What does this mean for our curves? It means that our initial 5 cases could die back down to zero. Or jump up to 40 within a couple of days. This kind of low likelihood but large effect situation is hard to handle. Should we assume we may have already 40 daily cases established right now? In that case, our curve looks a lot scarier. It’s probably more likely we have 5 to 10 at this point, but what should we plan for? The worst case scenario? The best case scenario? It depends on our risk tolerance. The other problem is that we don’t have inter-provincial quarantine and we don’t have good international travel quarantine, we have already seen how leaky it was with the first B.1.1.7 cases we saw in the news. That means we will have continuous seeding of VOC, and more chances for them to take off.

To model this properly we would need much better information. Unfortunately the BCCDC does not share much useful information to inform that. We only get cumulative counts of VAC. No sample collection dates, so we don’t know where on our timeline we should place them. We don’t have denominators, how many cases got sequences or what the flow of cases through N501Y screening looks like, so we don’t know how representative the ones we found are. The newest cases that have been announces are from episode onset week 5, so they are two weeks old now. Today there have been some school related B.1.1.7 exposures announced, one of them looks quite recent whereas the other ones are quite old. Data from WGS lags quite a bit, and we don’t get data on N501Y screening in BC at all. Ontario published daily updates on both. In short, it’s a mess in BC and we have next to no useful information how we should seed the model.

For good measure, let’s look what scenarios look like where we assume 3 through 10 daily cases (on average) as of two weeks ago (the rough lag that we seem to have for detecting variants). This also gives an indication what would happen if we had an early superspreader event to significantly boost VOCs. We would have to go to more advanced models to better model the probability band of outcomes that incorporate the overdispersed nature of COVID, for now looking at different choices of how to see B.1.1.7 cases will have to do as a rough proxy of potential outcomes.

Of course there are a lot of other uncertainties. There are some indications that our current growth rate might not be negative any more. It’s too early to say for sure, but the tail end of our case trend diverges from our model fit. If we assume we are currently at \(R=1\), then our growth estimates would look quite a bit worse.

※ ※ ※

**WORK TASK A:**
Using the passage on modeling B.1.1.7 spread in BC, answer each of the following:
(i) What range of average daily cases do the scenarios assume as of two weeks ago?
(ii) From which episode onset week are the newest announced cases?
(iii) Which province published daily updates on both WGS and N501Y screening?
**WORK TASK B:** Translate this sentence from the passage on modeling B.1.1.7 spread in BC into Spanish: "This kind of low likelihood but large effect situation is hard to handle."

※ ※ ※

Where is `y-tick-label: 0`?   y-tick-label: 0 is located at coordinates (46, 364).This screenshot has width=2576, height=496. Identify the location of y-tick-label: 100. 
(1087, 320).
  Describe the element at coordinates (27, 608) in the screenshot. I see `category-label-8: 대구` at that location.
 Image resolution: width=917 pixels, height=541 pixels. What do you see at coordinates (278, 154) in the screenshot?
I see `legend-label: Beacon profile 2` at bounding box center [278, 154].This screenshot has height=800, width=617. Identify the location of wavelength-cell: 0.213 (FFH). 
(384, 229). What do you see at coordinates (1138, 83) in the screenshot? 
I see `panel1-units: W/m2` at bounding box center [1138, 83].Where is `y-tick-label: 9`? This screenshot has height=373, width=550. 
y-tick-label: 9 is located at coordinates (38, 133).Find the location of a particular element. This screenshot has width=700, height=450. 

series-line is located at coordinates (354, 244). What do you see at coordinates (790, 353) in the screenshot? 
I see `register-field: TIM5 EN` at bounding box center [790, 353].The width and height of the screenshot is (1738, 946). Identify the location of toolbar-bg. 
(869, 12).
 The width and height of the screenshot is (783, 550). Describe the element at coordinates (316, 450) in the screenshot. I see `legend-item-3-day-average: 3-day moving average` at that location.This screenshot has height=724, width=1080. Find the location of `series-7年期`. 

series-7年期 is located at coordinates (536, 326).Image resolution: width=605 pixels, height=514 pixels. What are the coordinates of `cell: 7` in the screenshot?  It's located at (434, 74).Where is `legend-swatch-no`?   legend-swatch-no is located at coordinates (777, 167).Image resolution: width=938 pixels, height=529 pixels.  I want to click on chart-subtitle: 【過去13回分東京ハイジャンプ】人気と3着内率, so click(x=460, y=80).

※ ※ ※

**EXERCISE OUTPUT A:**
(i) 3 through 10 daily cases
(ii) Episode onset week 5
(iii) Ontario

**EXERCISE OUTPUT B:** Este tipo de situación de baja probabilidad pero de gran efecto es difícil de manejar.